Lyrically, the song is a relatively simplistic appeal for a lover to submit to the singer's romantic advances. Musically, however, the guitar riff following each verse foreshadows the raga experimentation of the band's later songs "Eight Miles High" and "Why", both of which would be recorded within three months of "It Won't Be Wrong". The Byrds' biographer, Johnny Rogan, has described the difference between the earlier Beefeaters' recording of the song and The Byrds' Columbia version as remarkable. Rogan went on to state that the "lackluster Beefeaters' version was replaced by the driving beat of a Byrds rock classic, complete with strident guitars and improved harmonies, that transformed the sentiments of the song from an ineffectual statement to a passionate plea."

==Release==
"It Won't Be Wrong" first appeared in December 1965 on the Byrds Turn! Turn! Turn! album. Following its appearance on the album, the song was selected as the B-side for the Byrds' "Set You Free This Time" single in January 1966. However, after initially poor sales of that single, Columbia Records in America began promoting the B-side instead, resulting in "It Won't Be Wrong" charting at number 63 on the Billboard Hot 100.

In the United Kingdom, "Set You Free This Time" was released as a single on February 11, 1966, but after the NME described the B-side as the best track on the single, it was re-released on February 18, 1966, with "It Won't Be Wrong" as the A-side. Johnny Rogan has speculated that this re-issuing of essentially the same single (albeit with its A-side and B-side transposed) twice within the space of two weeks, caused confusion among Radio DJs over which of the two songs they should play and contributed to the single's failure to chart in the UK.

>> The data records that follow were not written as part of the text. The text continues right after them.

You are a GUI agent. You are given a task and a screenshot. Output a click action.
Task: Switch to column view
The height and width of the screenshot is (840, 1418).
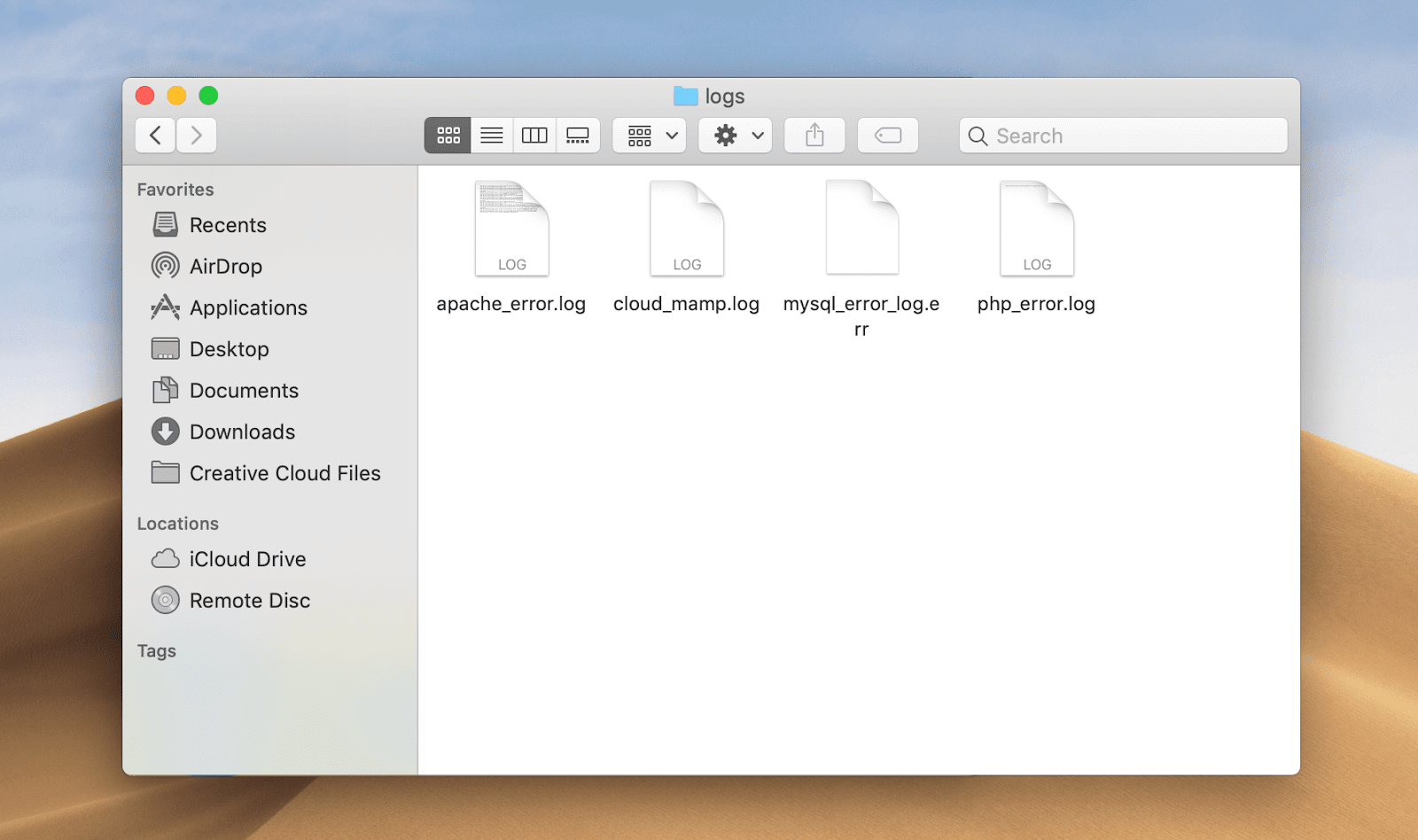pyautogui.click(x=535, y=135)
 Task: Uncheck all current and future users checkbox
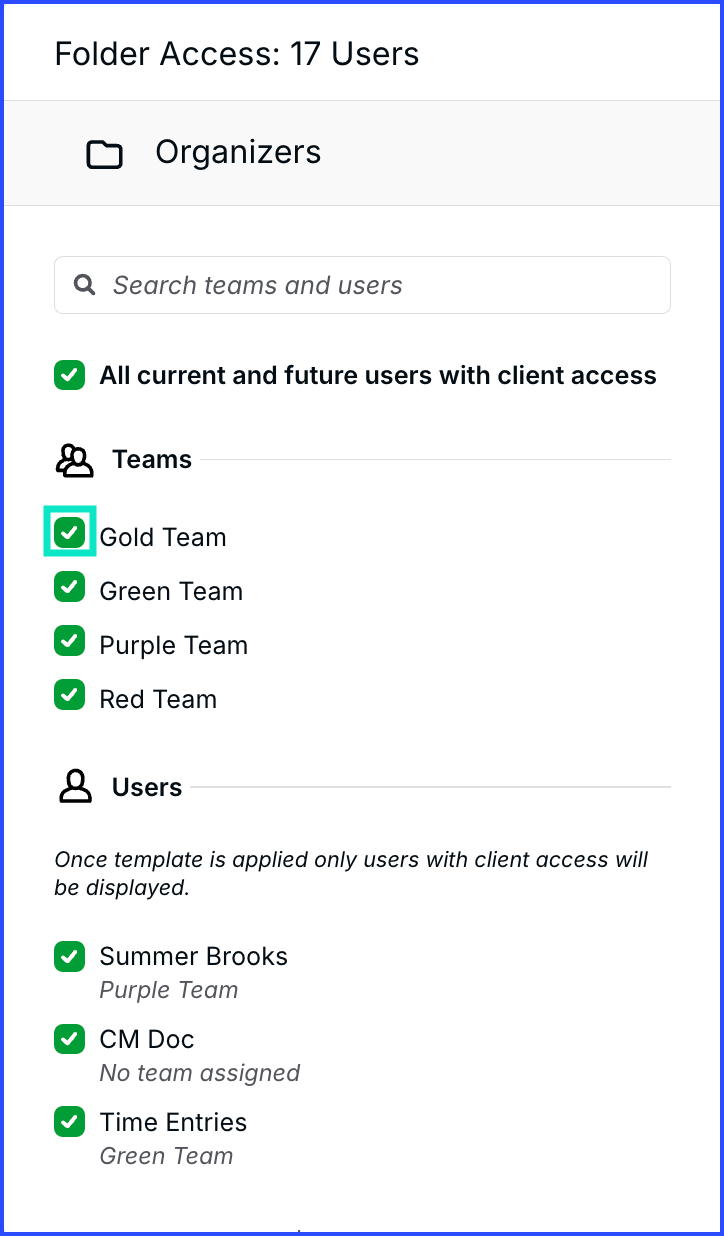69,375
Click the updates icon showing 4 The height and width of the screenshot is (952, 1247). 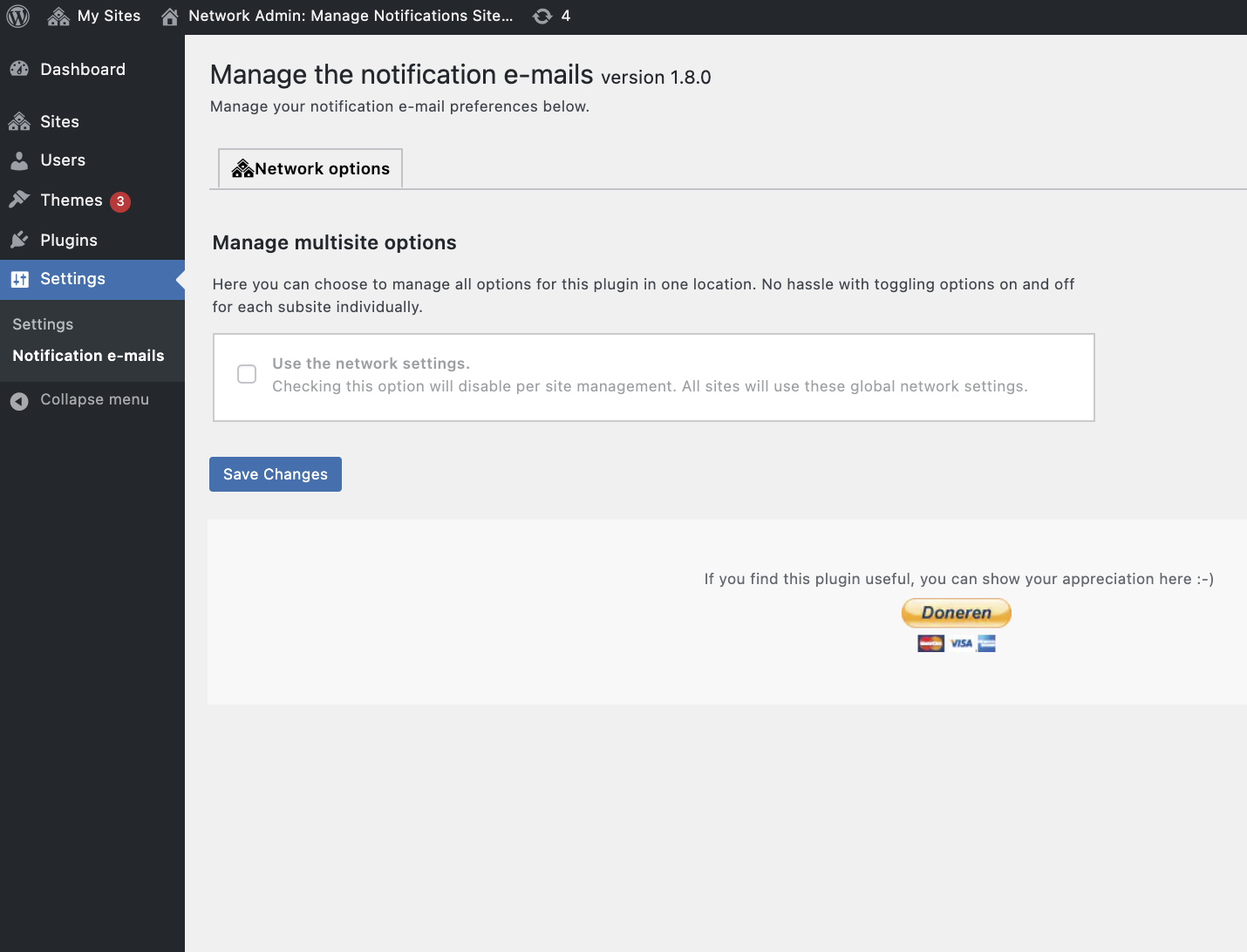click(x=552, y=16)
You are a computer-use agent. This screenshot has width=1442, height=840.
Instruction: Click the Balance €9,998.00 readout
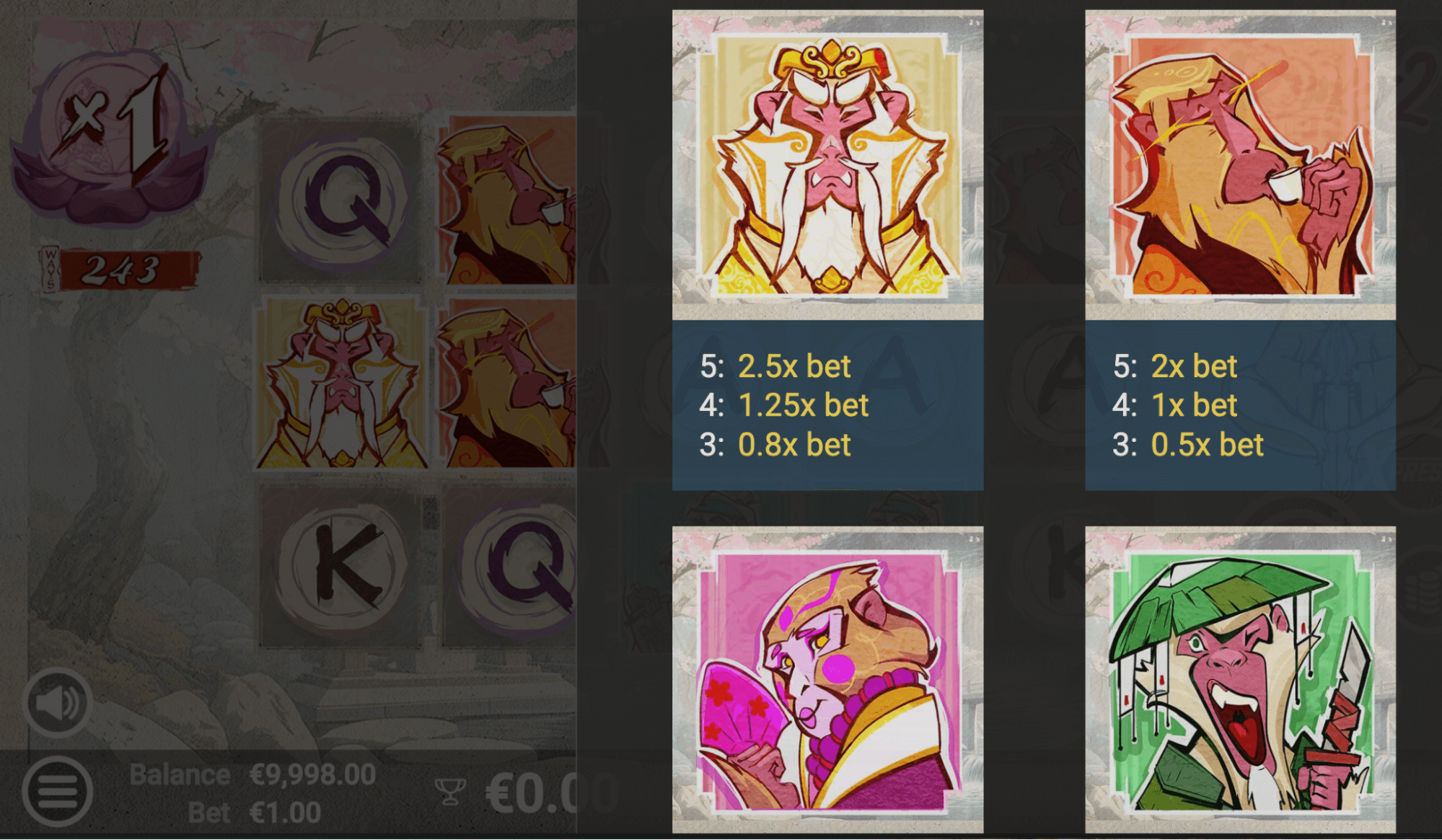(252, 775)
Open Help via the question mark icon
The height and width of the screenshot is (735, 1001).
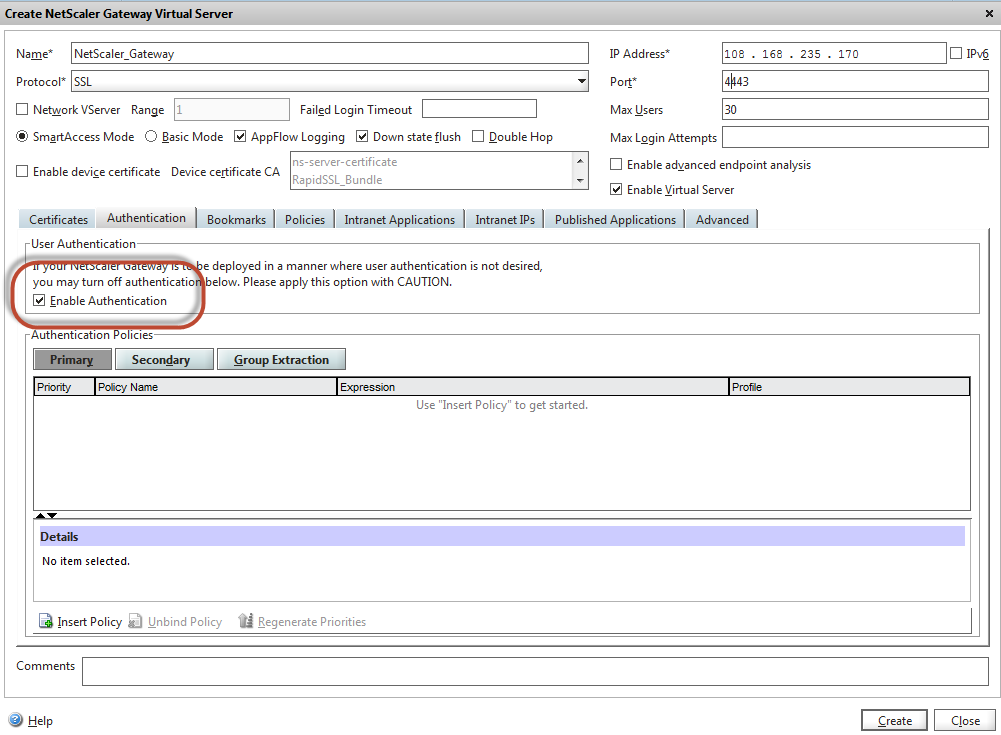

Cash Box described it as a "pulsating, fast-moving blues- tinged romancer about a love-sick fella who begs his girl to give him half-a-chance."

==Legacy==
The Byrds performed the song on the U.S. television programs Where The Action Is and Shivaree during 1966, but there is little evidence to suggest that the song was played regularly during the band's 1960s and 1970s live concerts. However, the song was performed by a reformed line-up of the Byrds featuring Roger McGuinn, David Crosby, and Chris Hillman in January 1989.

In addition to its appearance on the Byrds' second album, "It Won't Be Wrong" appears on several Byrds' compilations, including The Original Singles: 1965–1967, Volume 1, The Very Best of The Byrds, The Byrds, The Essential Byrds, There Is a Season, and the expanded and remastered edition of The Byrds' Greatest Hits. The original Elektra Records version of the song (titled "Don't Be Long") can be found on the albums In the Beginning, Byrd Parts, and The Preflyte Sessions, as well as on the There Is a Season box set.

The song was also recorded by David McCallum as an instrumental piece for his 1968 album Music... A Bit More of Me on Capitol Records. It was recorded by Jakob Dylan and Fiona Apple for the soundtrack of the documentary film Echo in the Canyon.